Sakamoto: O que a vitória de um socialista em Nova York ensina à esquerda brasileira?

Atualizado em 2 de julho de 2025 às 11:59
Zohran Mamdani durante primárias do Partido Democrata em Nova York – Foto: David ‘Dee’ Delgado/Reuters

Por Leonardo Sakamoto, no UOL

A recente vitória de Zohran Mamdani, o candidato socialista pelo Partido Democrata em Nova York, nas primárias à Prefeitura da maioria cidades dos Estados Unidos, e a reação do próprio partido nos últimos dias, abriram um novo capítulo, não apenas no debate sobre o que significa ser de esquerda por lá, mas também sobre até onde vai o compromisso real do establishment democrata com a democracia.

Diante da vitória de um candidato abertamente anticapitalista, que propôs uma agenda radical e concreta voltada para as necessidades da classe trabalhadora, o pânico tomou conta do partido. Em vez de reconhecer a legitimidade da vitória e a potência das pautas que ela representa, setores dominantes do Partido Democrata começaram a articular manobras para esvaziar Mamdani e impedir que sua candidatura se consolide como símbolo de uma virada possível.

O que se vê é uma operação para isolá-lo, difamá-lo e, se possível, neutralizá-lo, tudo para impedir que sua vitória inspire outros movimentos semelhantes.

O que não surpreende, mas ainda assim abala, é que se percebe, com essa reação dos democratas do establishment, que o principal compromisso da ala dominante do partido é com os interesses de classe das mesmas elites políticas e econômicas de sempre. Diante de um candidato que enfrentou bilionários, questionou o lobby do governo Benjamin Netanyahu e defendeu a causa palestina em plena Nova York, não se acanhou em defender os direitos das mulheres e pessoas trans, e, ainda assim, venceu, a resposta não foi de celebração democrática, mas de contra-ataque.

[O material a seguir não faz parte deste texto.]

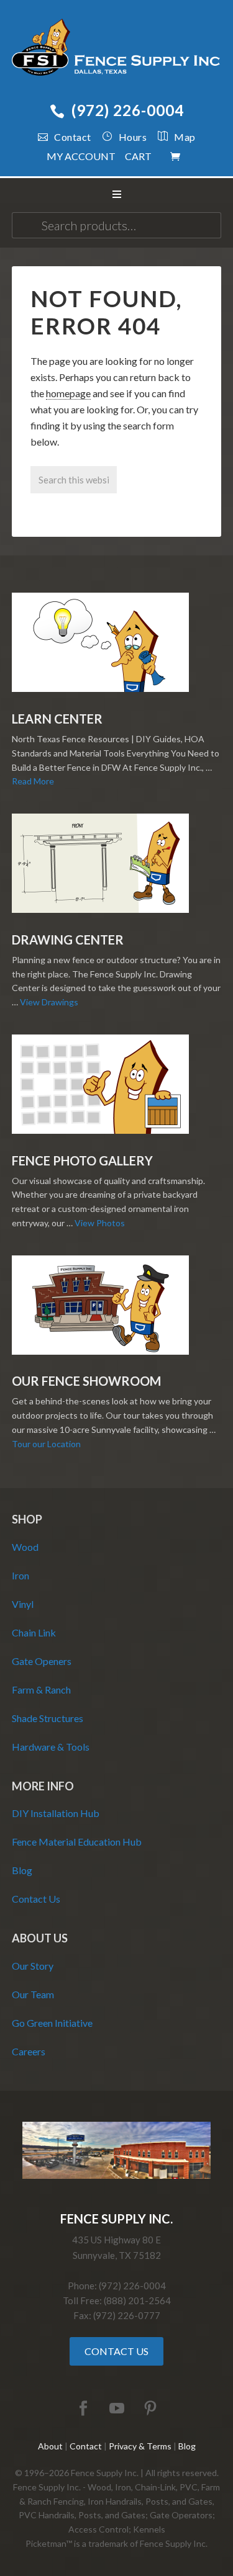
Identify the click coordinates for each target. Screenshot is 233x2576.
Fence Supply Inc (117, 50)
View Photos (100, 1223)
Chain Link (34, 1632)
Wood (25, 1547)
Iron (20, 1575)
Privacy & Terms (140, 2446)
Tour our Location (46, 1443)
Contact (72, 137)
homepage (68, 393)
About (50, 2446)
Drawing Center (68, 939)
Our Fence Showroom (86, 1380)
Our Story (32, 1966)
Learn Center (57, 718)
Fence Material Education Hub (77, 1841)
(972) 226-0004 (127, 110)
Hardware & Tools (50, 1746)
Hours (133, 137)
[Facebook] (83, 2409)
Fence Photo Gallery (82, 1160)
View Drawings (49, 1002)
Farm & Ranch (41, 1689)
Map (185, 137)
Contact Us (36, 1899)
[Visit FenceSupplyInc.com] (116, 2175)
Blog (22, 1870)
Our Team (33, 1994)
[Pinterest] (150, 2409)
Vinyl (23, 1604)
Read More (33, 781)
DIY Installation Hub (55, 1813)
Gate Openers (41, 1661)
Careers (28, 2051)
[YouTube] (117, 2409)
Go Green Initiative (52, 2023)
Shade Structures (47, 1718)
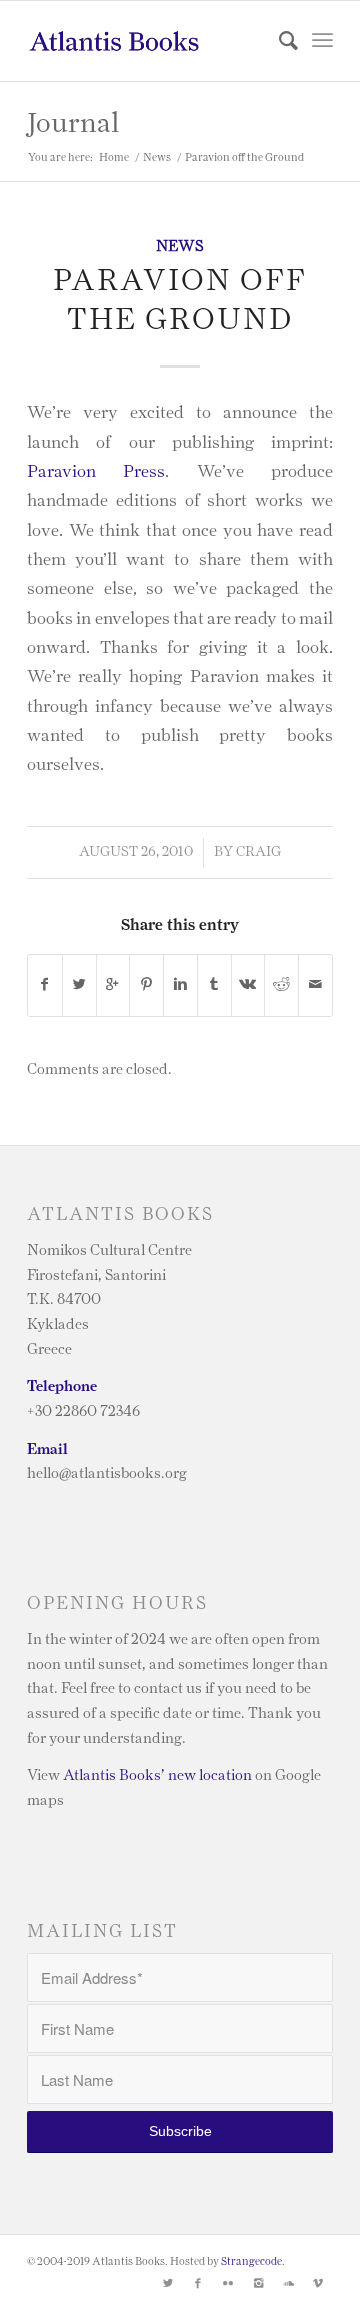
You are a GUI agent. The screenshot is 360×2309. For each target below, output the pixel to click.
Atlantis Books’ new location (157, 1775)
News (157, 157)
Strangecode (251, 2261)
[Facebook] (198, 2284)
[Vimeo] (318, 2284)
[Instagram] (258, 2284)
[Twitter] (168, 2284)
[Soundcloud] (288, 2284)
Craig (258, 852)
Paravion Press (96, 471)
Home (114, 157)
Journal (73, 124)
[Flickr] (228, 2284)
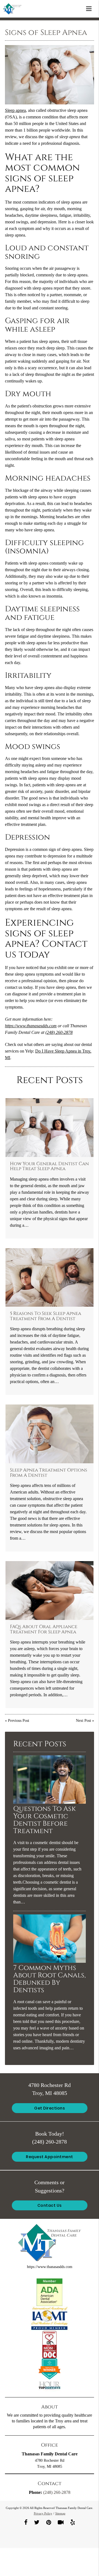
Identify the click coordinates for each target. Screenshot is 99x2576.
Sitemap (60, 2513)
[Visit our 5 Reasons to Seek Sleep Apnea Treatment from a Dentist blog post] (50, 1277)
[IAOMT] (49, 2318)
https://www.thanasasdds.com (31, 1025)
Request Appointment (49, 2156)
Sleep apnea (15, 110)
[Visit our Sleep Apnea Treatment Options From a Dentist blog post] (50, 1433)
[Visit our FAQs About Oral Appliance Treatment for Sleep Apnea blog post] (50, 1590)
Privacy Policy (43, 2513)
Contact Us (49, 2205)
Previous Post (18, 1720)
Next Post (83, 1720)
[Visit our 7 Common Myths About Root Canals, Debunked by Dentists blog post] (49, 1961)
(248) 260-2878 (59, 1032)
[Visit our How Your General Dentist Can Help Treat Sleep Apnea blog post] (50, 1127)
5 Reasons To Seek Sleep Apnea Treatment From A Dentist (45, 1316)
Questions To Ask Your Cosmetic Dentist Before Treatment (44, 1820)
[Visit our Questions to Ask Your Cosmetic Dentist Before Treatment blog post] (49, 1802)
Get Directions (49, 2108)
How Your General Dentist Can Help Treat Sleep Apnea (49, 1166)
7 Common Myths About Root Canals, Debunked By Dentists (49, 1979)
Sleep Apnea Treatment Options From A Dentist (48, 1472)
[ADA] (49, 2292)
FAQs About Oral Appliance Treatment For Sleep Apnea (43, 1629)
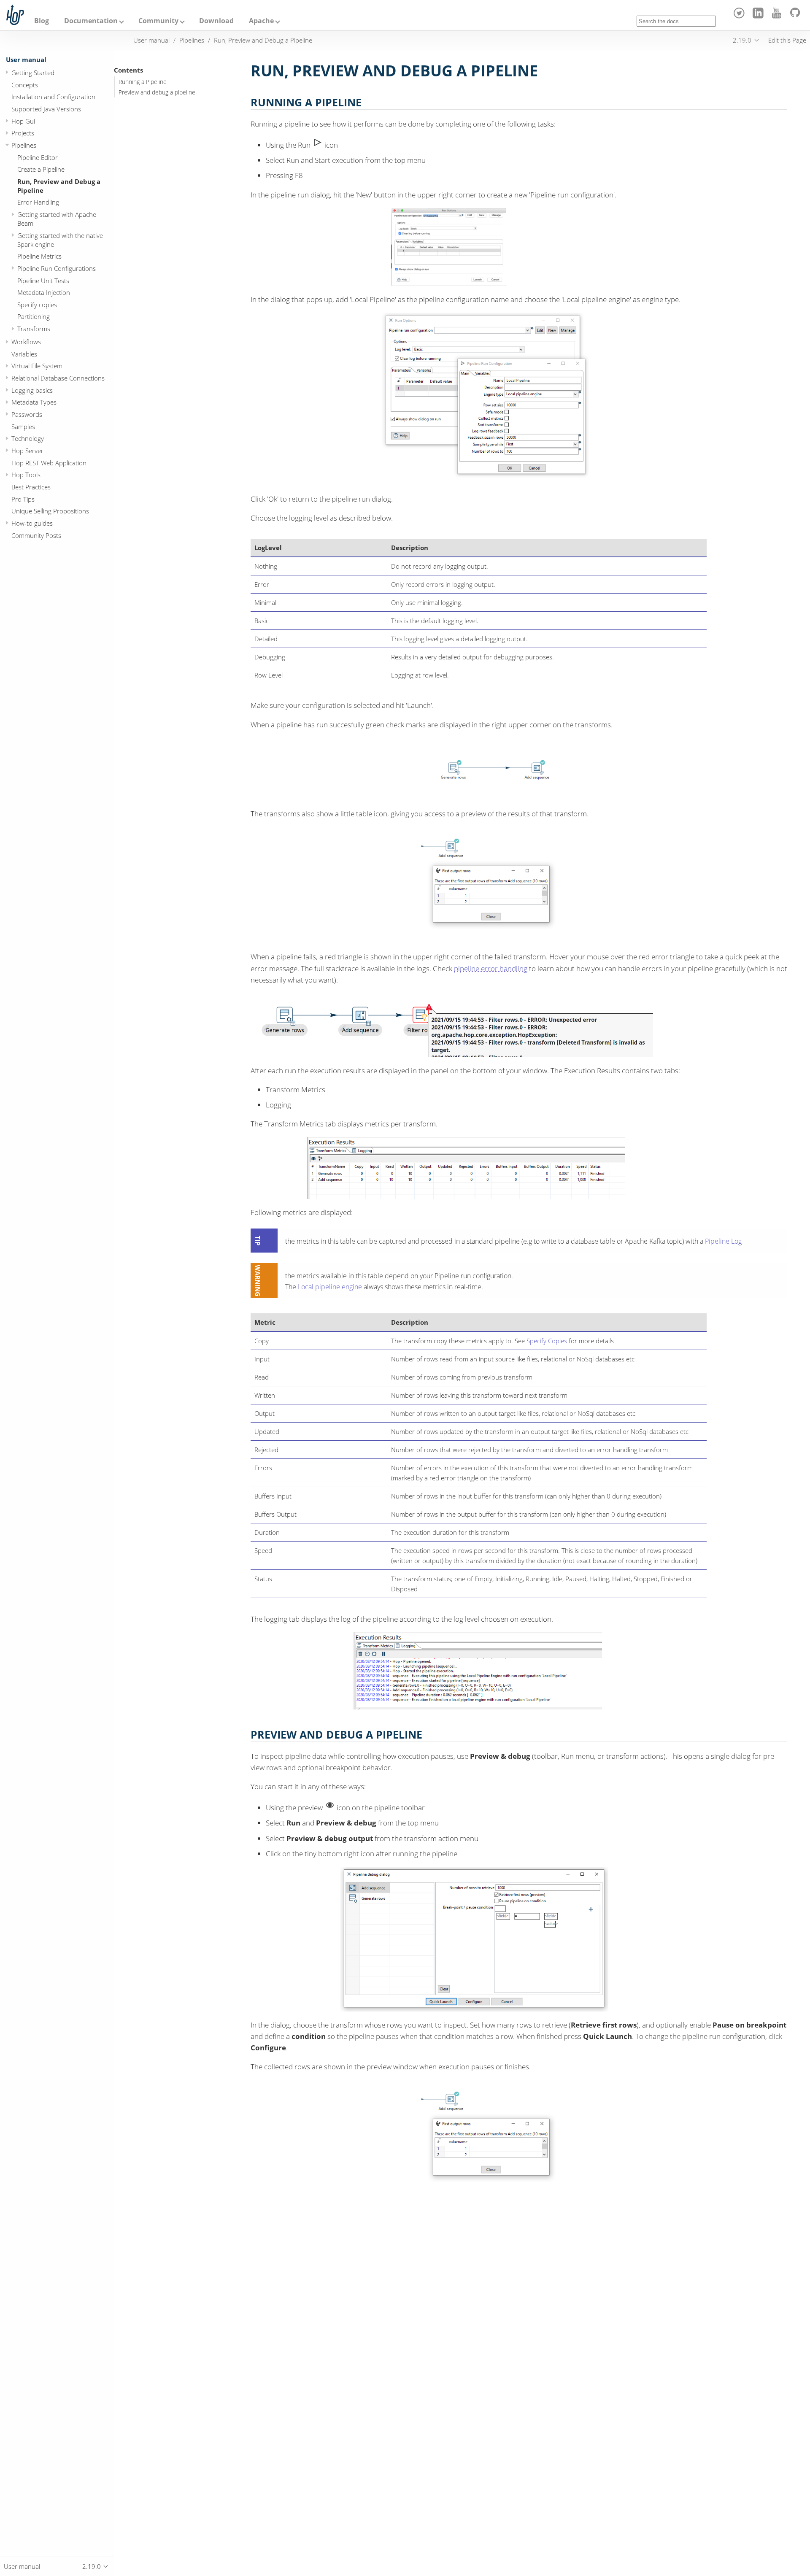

O primeiro-ministro de Israel, Benjamin Netanyahu – Foto: Reprodução

E não apenas da direita, mas também do próprio partido que o abrigou. Republicanos e democratas tradicionais estão, juntos, em modo de emergência. Porque Mamdani não apenas venceu: ele mostrou que é possível vencer com uma proposta diferente.

É um padrão que nós, no Brasil, conhecemos bem. Nem mesmo quando a esquerda comprova sua capacidade de vencer eleições com pautas voltadas à classe trabalhadora e às maiorias marginalizadas, a cúpula partidária se rende a essas lutas. O discurso de que “é preciso dialogar com o centro” persiste como mantra intocável, mesmo quando a história recente prova que ele serve, na prática, para esterilizar a potência transformadora da política. Preferem perder eleições a se comprometer com um realinhamento das pautas históricas da esquerda.

A moderação vira fetiche, não estratégia. O que está em jogo é a manutenção de um sistema que serve aos de sempre.

Tradicionalmente, “realismo” virou palavra-código para recuo. Para abrir mão de bandeiras importantes em nome de uma ilusória viabilidade eleitoral. O problema é que essa lógica ignora justamente quem mais precisa da política: a maioria da população.

E é aí que a vitória de Mamdani vira um divisor de águas. Ele não suavizou seu discurso, não trocou convicções por marqueteiros. Pelo contrário: propôs tarifa zero no transporte público, controle de preços de aluguéis, e até políticas municipais de alimentos a preços justos. Ou seja, uma agenda radical, mas totalmente compreendida pelos trabalhadores.

E mais: sustentou suas posições mesmo quando sabia que poderia pagar caro por elas. Foi atacado como “muçulmano radical” e acusado de antissemitismo, enfrentando um nome estabelecido do partido, ligado à velha guarda, com apoio de bilionários e da máquina partidária. Isso não foi um acidente: foi uma demonstração de força popular.

O Brasil tem muito a aprender com essa experiência. Há pautas objetivas, como a tarifa zero e a jornada 6×1 para trabalhadores, a ampliação do direito ao aborto e as políticas de cuidado para as mulheres, que têm apelo transversal e poderiam estruturar um programa político forte, ligado à vida concreta da maioria. Mas seguimos assistindo candidaturas de esquerda abrindo mão de seus princípios para parecerem “governáveis”. Quando a esquerda abandona bandeiras que a direita considera radicais, perde sua razão de existir — e, com ela, perde o apoio da base popular.

Ser realista, portanto, não é desistir de transformar: é assumir com coragem os compromissos que podem, de fato, mudar a vida da maioria.

A vitória de Mamdani mostra que há espaço para uma esquerda que não tem medo de ser o que é. Cabe a nós, aqui e agora, decidir se vamos seguir tentando caber na camisa de força do centro ou se teremos a ousadia de construir um novo horizonte político.